Erdogan kritisiert Athen in Gasstreit – Gespräch mit Merkel

Im Streit um Gasvorkommen im Mittelmeer hat der türkische Präsident Recep Tayyip Erdogan dem Nachbarn Griechenland Heimtücke vorgeworfen und zugleich zu Verhandlungen aufgerufen. „Die Haltung, die Griechenland in der Ägäis und im Mittelmeer an den Tag legt, ist heimtückisch“, sagte Erdogan heute in Ankara.

Er betonte aber auch: „Der Weg zur Lösung im östlichen Mittelmeer geht über Dialog und Verhandlungen.“ Wenn man mit „Vernunft und Menschenverstand“ vorgehe, könne man eine Formel finden, die die Rechte aller schütze. „Wir sind absolut nicht hinter unnötigem Abenteuer her und suchen keine Spannungen.“

Athen bereit, Hoheitsbereich zu „verteidigen“

Heute will Erdogan mit der deutschen Kanzlerin Angela Merkel und EU-Ratspräsident Charles Michel sprechen. Der griechische Außenminister Nikos Dendias warnte, Griechenland sei bereit, seinen Hoheitsbereich zu „verteidigen“. Er forderte den sofortigen Rückzug des von türkischen Marineschiffen begleiteten Erkundungsschiffs „Oruc Reis“ aus griechischen Gewässern. Frankreich kündigte inzwischen an, seine Militärpräsenz in der Region zu verstärken.

Griechenland soll Rechte der Türkei „achten“

Seit Anfang der Woche sucht die türkische „Oruc Reis“ südlich von Rhodos und der kleinen Insel Kastelorizo nach Erdgas. Kastelorizo ist nur rund zwei Kilometer vom türkischen Festland entfernt, gehört aber wie Rhodos zu Griechenland. Erdogan sagte, dass Athen dort Rechte einfordere, sei „mit Verstand und Vernunft nicht zu erklären“. Er fügte hinzu: „Ich lade Griechenland von hier aus erneut dazu ein, die Rechte der Türkei zu beachten.“

Die Türkei und Griechenland streiten seit Jahren über die Ausbeutung von Gasvorkommen. Ankara führt bereits Bohrungen vor Zypern durch – ohne die Genehmigung der Regierung der Republik Zypern.

Inseln als Streitpunkt

Das Seerecht der Vereinten Nationen legt für Küstenländer eine Ausschließliche Wirtschaftszone (AWZ) fest, die über die Hoheitsgewässer eines Landes hinausreicht. In dieser 200-Meilen-Zone hat ein Staat das alleinige Recht zur Ausbeutung von Bodenschätzen. Liegt die Küste eines anderen Landes näher, gilt die Mittellinie.
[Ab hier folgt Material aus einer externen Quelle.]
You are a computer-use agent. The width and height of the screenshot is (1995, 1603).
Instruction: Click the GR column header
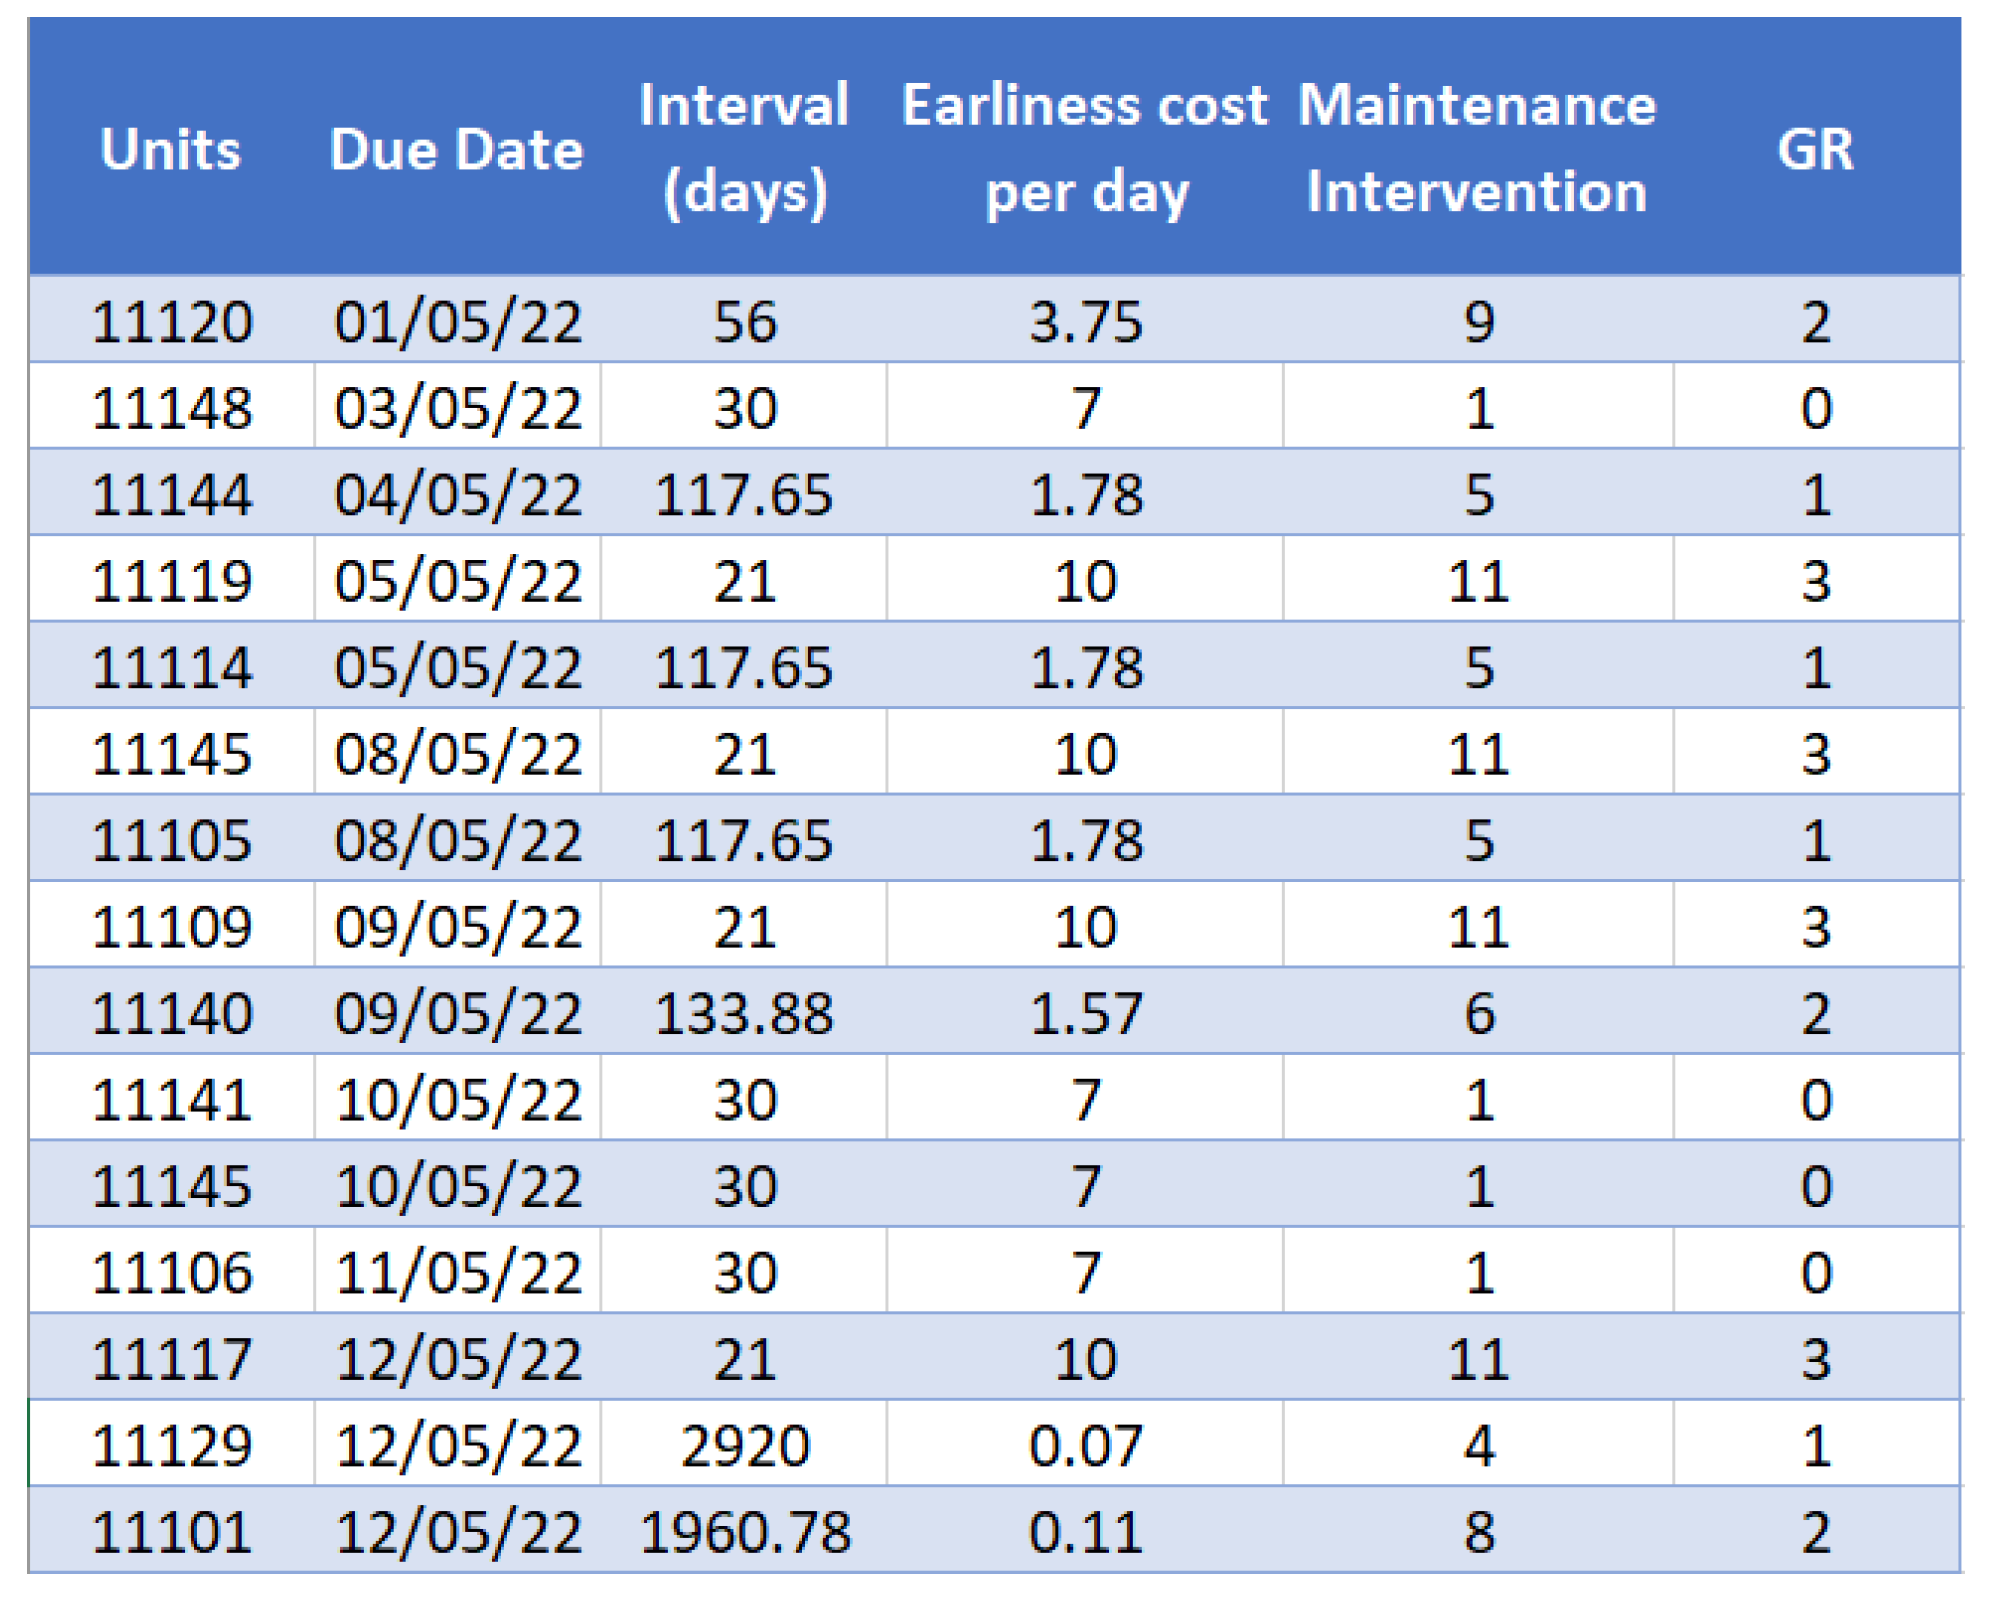pos(1815,150)
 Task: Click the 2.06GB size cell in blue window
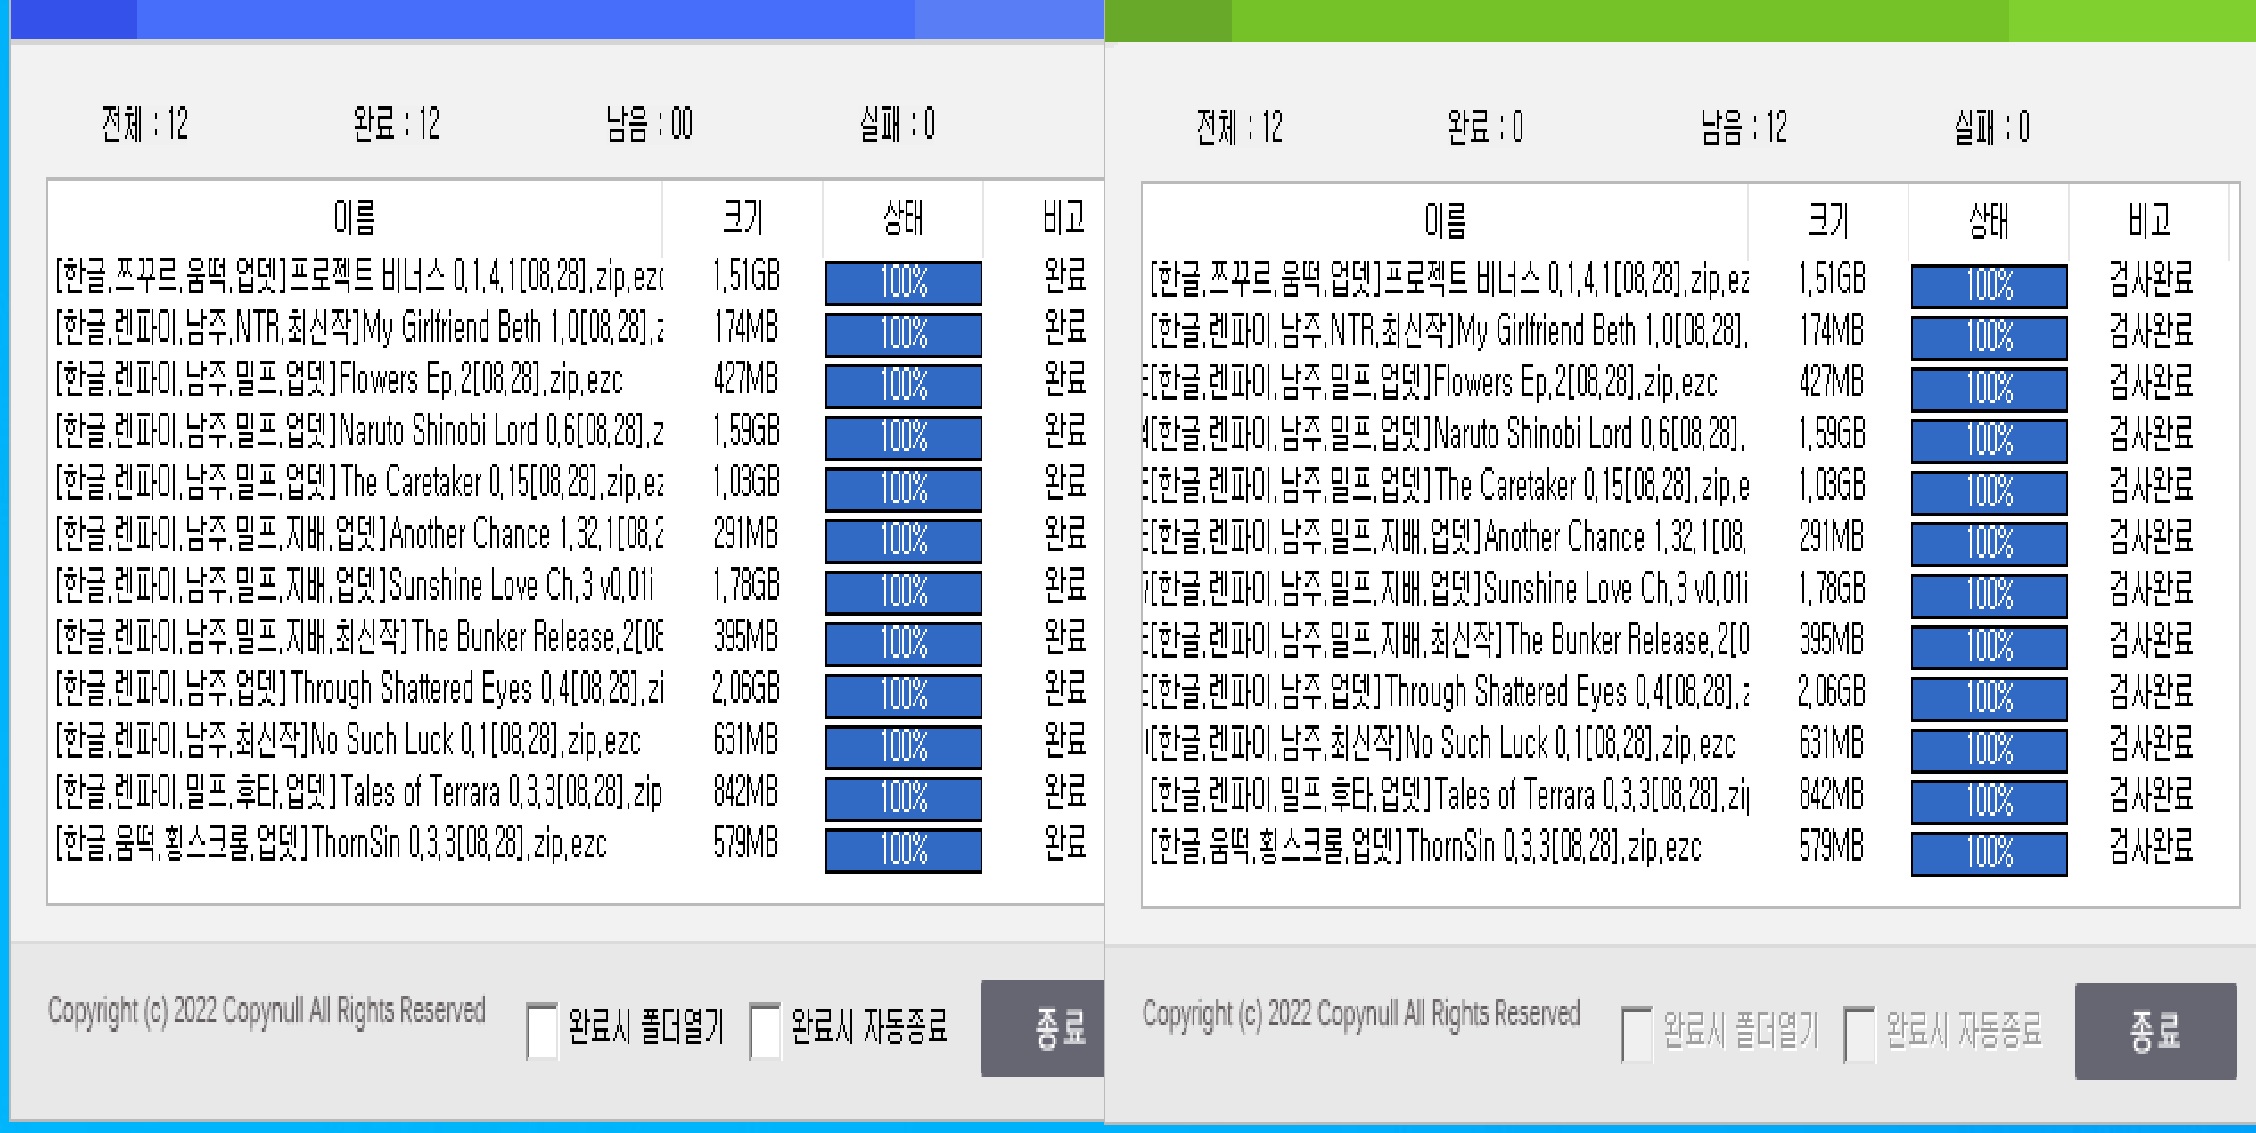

Griechische Inseln, die nahe an der türkischen Küste liegen, verringern also die türkische AWZ enorm. Die Türkei erklärt, dass Inseln keine AWZ haben, und sieht ihre Gasforschungen daher als legitim an. Das Seerechtsabkommen hat sie aber nie unterschrieben, wie etwa auch die USA.

Im Fall Zypern kommt hinzu, dass die Türkei den Norden der Mittelmeer-Insel seit 1974 besetzt hält und eine – nur von der Türkei anerkannte – Türkische Republik Nordzypern etabliert wurde. Die gesamte Insel hingegen wird als Republik Zypern international anerkannt und ist seit 2004 EU-Mitglied.